You really can't compare it like that.
Engineers are in a tough spot because there are so many of them that apply, and the adcoms tend to favor the banker/consultant profiles over them anyhow -- it doesn't help that a lot of engineers tend to have weaker critical thinking skills compared to the bankers/consultants because of their educational backgrounds -- those with engineering/technical backgrounds may be great at math and analytical tasks (giving them an advantage on the GMAT quant), but quite a number at the same time simply have a harder time structuring their communication around subjective things like goals, perspectives, opinions, tradeoffs, ambiguous choices, etc in as dynamic or compelling a way as many bankers/consultants (who tend to have social science/liberal arts backgrounds and who simply have had more college-level and above exposure to these things - not to mention their work experience). And given that the b-school application process aside from the GMAT is focused on one's critical thinking skills, imagination, ability to communicate/persuade, etc (essays, rec letters, interview), it tends to put those without a college level liberal arts/social sciences background at a sizable disadvantage.

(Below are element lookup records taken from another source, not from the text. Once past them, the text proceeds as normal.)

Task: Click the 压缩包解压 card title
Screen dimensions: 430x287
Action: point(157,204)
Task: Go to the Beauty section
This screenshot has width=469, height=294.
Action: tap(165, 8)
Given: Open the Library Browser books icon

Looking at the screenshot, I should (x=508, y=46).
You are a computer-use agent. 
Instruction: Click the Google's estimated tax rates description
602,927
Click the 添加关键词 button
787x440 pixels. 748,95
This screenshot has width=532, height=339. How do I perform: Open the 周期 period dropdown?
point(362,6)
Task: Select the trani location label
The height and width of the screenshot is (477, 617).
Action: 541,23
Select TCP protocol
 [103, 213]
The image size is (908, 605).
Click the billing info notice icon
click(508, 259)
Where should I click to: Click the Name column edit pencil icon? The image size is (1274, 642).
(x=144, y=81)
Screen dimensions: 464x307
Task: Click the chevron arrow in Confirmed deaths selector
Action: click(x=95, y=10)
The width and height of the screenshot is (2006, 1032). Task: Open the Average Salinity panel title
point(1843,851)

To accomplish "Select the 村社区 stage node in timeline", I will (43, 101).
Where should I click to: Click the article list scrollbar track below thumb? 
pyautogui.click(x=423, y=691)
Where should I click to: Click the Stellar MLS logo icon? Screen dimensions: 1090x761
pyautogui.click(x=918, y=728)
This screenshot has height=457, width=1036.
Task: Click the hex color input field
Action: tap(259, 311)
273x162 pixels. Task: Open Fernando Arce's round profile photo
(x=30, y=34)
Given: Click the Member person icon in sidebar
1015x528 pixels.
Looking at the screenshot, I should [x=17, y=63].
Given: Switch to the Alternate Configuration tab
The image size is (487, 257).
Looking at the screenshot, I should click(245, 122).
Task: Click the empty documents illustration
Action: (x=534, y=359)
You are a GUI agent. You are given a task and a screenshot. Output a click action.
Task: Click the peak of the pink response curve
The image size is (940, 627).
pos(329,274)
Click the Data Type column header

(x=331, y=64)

In short, those with engineering backgrounds who tend to do better in the b-school admissions process are those who went to top engineering schools (MIT, CalTech, Stanford, Cal, IIT, etc.) and rather than go the standard engineering route - decided to work for McKinsey, Bain, BCG, Goldman, Morgan Stanley, etc -- jobs that while they aren't as analytically or technically intensive as say working as an engineer at NASA's jet propulsion labs or as some hardcore technical guru at Google -- are more demanding in terms of critical thinking skills (i.e. in plain English, a lot more non-technical persuasive writing/speaking to clients).